Some records:
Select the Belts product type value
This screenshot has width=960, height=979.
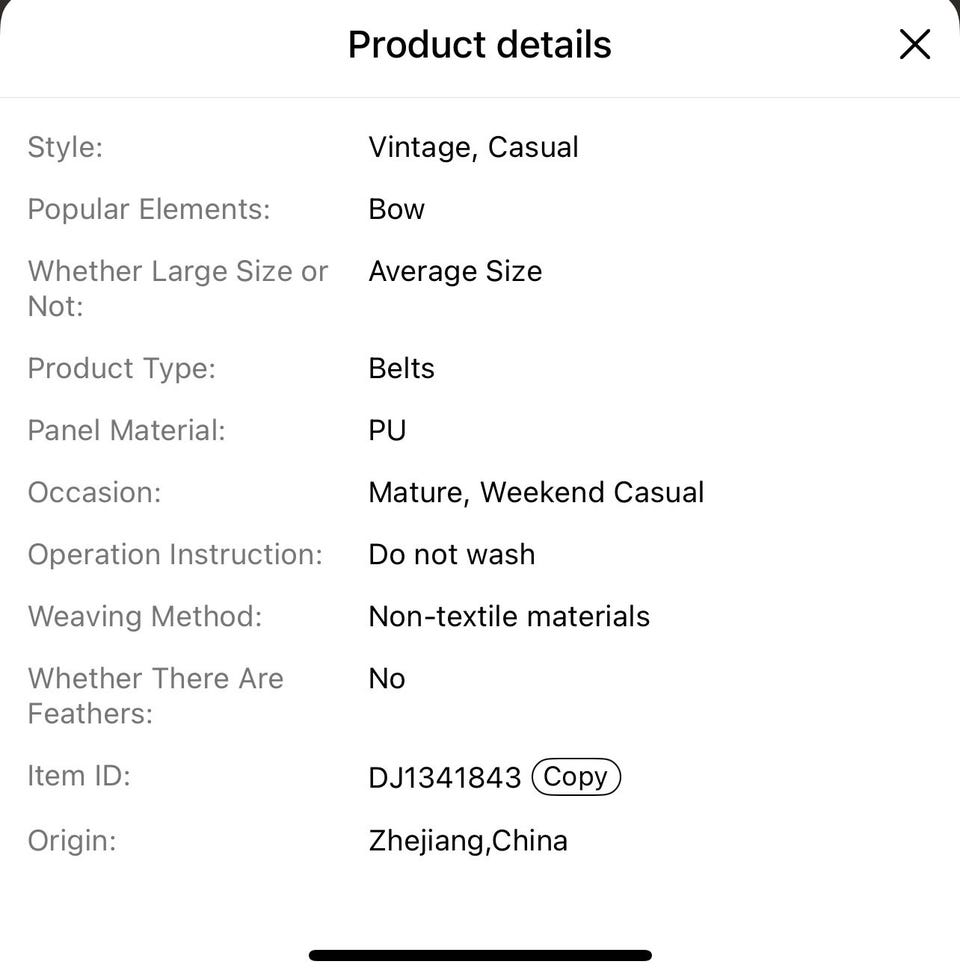pyautogui.click(x=401, y=368)
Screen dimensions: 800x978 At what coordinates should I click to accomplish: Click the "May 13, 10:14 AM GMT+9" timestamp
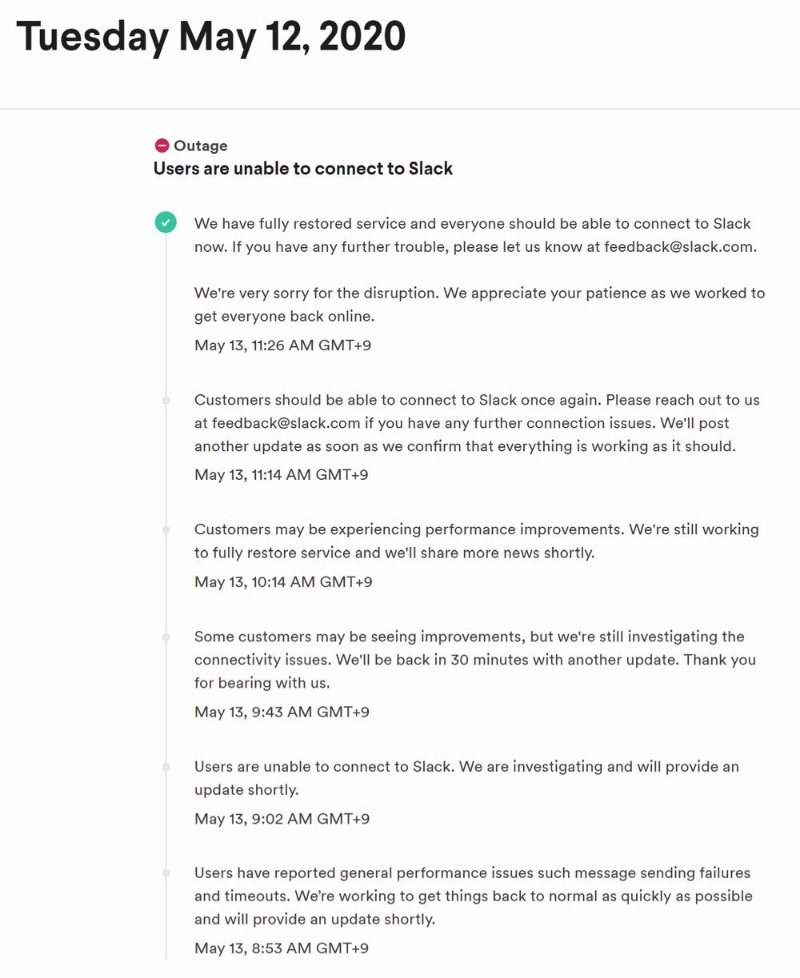(x=283, y=582)
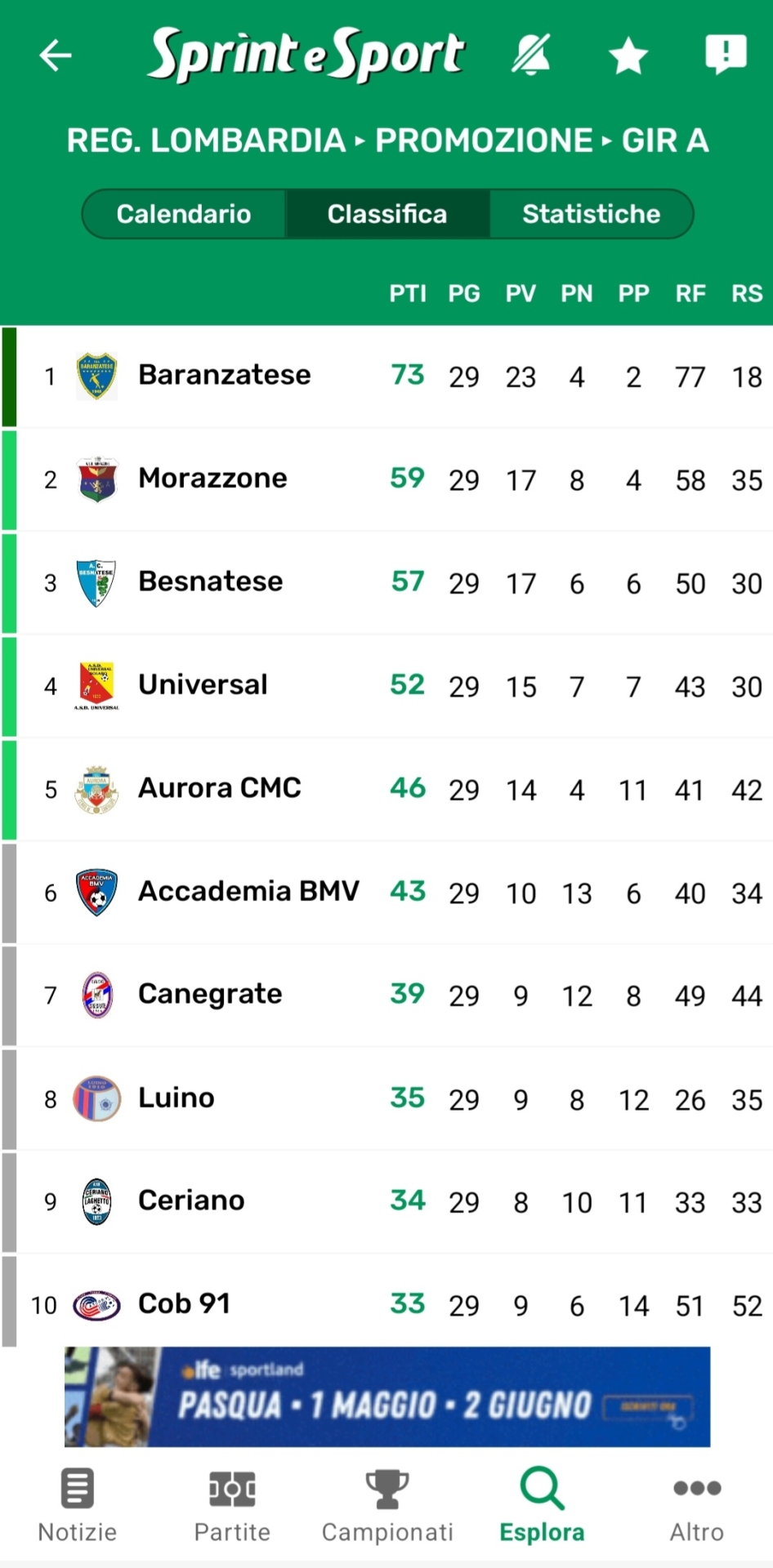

* Request
Revise the lines above, replacing "Screen dimensions" with "Display size" and keeping everything else the same. Leave the pictures out.

* Full output
Select the Belts product type value
This screenshot has width=960, height=979.
pyautogui.click(x=401, y=368)
Display size: 800x978 At what coordinates should I click to accomplish: Click the "May 13, 10:14 AM GMT+9" timestamp
(x=283, y=582)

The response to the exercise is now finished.